◆ **Data provided**
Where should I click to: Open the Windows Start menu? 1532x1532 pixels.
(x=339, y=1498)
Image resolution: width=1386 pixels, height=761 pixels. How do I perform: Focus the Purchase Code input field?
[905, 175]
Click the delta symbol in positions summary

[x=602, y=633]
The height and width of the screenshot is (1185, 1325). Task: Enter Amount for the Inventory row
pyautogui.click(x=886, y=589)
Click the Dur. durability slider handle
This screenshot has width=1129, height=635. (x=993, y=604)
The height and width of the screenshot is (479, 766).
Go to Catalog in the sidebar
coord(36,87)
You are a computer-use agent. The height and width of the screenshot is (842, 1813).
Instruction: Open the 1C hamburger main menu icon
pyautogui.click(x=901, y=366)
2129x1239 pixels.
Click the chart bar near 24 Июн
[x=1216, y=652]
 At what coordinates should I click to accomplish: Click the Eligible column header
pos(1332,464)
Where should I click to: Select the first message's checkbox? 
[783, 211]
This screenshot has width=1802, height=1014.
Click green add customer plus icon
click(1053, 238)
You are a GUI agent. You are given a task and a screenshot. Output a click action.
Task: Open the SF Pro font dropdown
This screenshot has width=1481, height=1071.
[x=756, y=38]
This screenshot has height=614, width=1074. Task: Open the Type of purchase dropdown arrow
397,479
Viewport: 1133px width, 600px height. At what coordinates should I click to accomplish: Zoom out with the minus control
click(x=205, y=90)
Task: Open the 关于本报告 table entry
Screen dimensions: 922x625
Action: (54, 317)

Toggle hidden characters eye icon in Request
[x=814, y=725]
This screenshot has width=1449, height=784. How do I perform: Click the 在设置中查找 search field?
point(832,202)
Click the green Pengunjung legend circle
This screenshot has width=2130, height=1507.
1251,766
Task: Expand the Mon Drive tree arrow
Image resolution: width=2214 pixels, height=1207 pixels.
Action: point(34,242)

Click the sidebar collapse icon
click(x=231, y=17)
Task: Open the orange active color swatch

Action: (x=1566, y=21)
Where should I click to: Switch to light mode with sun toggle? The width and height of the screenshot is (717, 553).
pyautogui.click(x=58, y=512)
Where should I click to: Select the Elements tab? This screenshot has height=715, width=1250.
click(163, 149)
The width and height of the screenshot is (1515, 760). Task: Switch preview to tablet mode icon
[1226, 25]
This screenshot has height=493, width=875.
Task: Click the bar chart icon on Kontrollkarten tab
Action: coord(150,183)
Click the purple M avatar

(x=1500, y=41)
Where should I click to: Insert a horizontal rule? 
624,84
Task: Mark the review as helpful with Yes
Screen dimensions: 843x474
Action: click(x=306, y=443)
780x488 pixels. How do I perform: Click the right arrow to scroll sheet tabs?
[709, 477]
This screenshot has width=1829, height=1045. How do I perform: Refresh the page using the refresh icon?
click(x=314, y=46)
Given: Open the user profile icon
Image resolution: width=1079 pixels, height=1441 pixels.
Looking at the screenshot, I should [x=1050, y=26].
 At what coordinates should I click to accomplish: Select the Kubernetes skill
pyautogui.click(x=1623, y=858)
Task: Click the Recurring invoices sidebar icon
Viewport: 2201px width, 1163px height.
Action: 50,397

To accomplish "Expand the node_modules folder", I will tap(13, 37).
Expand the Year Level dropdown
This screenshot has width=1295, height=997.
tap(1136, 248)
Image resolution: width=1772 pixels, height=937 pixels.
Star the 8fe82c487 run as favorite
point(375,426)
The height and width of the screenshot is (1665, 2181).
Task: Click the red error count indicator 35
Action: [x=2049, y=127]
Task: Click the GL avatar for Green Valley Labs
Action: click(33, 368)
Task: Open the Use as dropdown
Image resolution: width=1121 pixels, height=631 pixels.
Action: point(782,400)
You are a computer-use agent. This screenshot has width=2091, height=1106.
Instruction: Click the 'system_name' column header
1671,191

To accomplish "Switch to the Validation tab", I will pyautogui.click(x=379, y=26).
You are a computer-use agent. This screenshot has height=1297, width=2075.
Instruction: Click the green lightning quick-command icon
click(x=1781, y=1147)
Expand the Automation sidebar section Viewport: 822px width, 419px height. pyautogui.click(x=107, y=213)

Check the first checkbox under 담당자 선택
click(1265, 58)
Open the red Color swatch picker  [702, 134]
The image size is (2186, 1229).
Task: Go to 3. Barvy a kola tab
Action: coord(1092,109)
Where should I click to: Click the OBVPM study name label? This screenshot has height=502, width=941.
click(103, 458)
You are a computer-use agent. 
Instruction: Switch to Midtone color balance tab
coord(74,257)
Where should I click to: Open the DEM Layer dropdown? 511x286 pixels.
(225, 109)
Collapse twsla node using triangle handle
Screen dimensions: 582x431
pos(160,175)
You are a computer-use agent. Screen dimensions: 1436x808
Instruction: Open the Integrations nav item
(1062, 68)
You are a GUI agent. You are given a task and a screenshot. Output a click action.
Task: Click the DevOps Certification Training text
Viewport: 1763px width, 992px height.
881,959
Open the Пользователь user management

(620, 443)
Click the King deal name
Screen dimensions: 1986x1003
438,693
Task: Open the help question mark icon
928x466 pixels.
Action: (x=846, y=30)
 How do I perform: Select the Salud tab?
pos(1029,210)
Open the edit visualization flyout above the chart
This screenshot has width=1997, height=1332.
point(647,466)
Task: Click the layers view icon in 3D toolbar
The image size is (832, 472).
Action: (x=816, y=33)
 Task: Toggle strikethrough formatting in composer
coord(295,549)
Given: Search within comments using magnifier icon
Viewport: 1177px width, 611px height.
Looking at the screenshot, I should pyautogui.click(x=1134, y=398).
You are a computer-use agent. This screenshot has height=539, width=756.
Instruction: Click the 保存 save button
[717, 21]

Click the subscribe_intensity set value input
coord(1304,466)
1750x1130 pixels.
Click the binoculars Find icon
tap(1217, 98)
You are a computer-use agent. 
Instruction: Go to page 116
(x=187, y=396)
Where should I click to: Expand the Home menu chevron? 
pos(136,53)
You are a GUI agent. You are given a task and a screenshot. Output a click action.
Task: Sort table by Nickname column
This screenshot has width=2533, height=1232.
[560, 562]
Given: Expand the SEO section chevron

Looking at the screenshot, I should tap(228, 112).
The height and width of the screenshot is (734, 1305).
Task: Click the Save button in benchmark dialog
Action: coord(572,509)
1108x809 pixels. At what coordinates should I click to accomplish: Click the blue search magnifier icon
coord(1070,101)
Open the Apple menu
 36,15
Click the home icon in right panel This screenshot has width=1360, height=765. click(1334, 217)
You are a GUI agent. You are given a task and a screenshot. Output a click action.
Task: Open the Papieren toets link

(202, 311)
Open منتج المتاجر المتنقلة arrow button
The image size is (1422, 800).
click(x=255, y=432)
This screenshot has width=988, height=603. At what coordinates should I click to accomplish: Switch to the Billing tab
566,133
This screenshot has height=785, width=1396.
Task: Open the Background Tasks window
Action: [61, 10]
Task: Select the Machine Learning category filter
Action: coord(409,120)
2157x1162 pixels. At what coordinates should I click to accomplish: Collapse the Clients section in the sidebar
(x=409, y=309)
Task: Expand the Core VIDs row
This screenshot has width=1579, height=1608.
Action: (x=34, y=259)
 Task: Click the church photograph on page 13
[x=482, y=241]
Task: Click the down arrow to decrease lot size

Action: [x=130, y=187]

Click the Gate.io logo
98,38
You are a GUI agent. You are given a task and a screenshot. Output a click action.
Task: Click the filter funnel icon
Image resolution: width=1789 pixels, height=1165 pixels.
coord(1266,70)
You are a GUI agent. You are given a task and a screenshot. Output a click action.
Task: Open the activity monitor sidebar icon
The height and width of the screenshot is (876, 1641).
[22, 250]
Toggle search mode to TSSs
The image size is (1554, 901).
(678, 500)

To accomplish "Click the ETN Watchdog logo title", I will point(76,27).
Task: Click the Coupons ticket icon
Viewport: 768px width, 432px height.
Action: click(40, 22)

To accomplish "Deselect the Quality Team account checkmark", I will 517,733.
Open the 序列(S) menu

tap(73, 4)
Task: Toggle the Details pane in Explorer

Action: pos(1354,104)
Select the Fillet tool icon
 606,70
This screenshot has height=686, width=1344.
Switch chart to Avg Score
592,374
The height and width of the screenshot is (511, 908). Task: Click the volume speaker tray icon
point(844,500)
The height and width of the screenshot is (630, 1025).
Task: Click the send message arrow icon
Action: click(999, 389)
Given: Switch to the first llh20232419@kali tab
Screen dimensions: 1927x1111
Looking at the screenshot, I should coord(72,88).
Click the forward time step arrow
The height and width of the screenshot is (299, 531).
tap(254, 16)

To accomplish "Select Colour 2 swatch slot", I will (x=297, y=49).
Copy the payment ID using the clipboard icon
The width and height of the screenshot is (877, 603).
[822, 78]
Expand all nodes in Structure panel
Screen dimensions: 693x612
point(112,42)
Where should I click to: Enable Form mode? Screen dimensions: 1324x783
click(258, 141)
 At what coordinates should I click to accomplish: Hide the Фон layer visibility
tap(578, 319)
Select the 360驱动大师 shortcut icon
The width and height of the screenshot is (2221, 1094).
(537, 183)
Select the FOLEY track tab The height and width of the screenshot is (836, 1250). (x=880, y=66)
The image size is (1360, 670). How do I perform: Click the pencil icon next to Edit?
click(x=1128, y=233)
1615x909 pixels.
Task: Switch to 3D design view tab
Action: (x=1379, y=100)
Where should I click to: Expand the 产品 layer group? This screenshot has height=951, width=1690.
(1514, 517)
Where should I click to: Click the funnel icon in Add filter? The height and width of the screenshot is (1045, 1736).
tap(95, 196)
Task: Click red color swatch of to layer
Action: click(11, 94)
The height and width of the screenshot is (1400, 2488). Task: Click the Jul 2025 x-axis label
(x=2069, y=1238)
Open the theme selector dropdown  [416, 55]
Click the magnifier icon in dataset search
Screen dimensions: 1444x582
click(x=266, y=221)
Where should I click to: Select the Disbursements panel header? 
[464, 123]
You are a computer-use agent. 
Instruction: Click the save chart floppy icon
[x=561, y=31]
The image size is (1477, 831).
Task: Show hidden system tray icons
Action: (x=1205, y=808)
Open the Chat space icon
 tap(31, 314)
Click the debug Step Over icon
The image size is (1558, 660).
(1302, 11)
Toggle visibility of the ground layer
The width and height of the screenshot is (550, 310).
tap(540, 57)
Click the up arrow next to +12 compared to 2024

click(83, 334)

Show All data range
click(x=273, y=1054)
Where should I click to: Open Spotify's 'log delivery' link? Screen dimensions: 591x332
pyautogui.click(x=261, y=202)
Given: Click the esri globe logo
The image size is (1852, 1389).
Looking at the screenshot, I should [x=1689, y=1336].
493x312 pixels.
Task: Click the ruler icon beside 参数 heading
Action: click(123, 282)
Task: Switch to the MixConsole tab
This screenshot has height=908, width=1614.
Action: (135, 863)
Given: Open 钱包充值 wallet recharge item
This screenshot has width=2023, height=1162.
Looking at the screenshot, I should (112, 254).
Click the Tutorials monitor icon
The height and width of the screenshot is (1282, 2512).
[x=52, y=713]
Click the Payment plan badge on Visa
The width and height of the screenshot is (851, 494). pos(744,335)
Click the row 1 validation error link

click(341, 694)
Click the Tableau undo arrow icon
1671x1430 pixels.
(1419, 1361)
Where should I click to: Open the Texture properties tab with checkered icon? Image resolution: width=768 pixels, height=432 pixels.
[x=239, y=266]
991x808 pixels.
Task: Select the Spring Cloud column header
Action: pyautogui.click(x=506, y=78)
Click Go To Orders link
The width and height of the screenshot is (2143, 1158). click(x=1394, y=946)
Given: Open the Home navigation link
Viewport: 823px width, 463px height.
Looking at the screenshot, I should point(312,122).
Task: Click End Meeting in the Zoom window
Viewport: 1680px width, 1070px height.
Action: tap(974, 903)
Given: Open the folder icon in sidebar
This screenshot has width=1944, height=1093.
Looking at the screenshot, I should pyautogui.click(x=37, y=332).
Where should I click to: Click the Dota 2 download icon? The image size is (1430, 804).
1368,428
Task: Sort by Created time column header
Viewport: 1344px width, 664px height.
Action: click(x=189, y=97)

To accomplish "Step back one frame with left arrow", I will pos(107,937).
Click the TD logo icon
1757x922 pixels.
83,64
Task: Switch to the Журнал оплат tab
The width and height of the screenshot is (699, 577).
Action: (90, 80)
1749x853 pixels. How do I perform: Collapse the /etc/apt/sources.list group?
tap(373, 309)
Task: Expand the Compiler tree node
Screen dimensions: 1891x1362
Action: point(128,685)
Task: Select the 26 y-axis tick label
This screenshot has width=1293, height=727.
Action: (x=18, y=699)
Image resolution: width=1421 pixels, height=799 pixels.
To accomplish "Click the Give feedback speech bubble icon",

◆ **Aim of the exercise**
Among the records, find all lines that include the string "monitor" and return them.

◆ **Output of the exercise**
Task: Open the activity monitor sidebar icon
Click the Tutorials monitor icon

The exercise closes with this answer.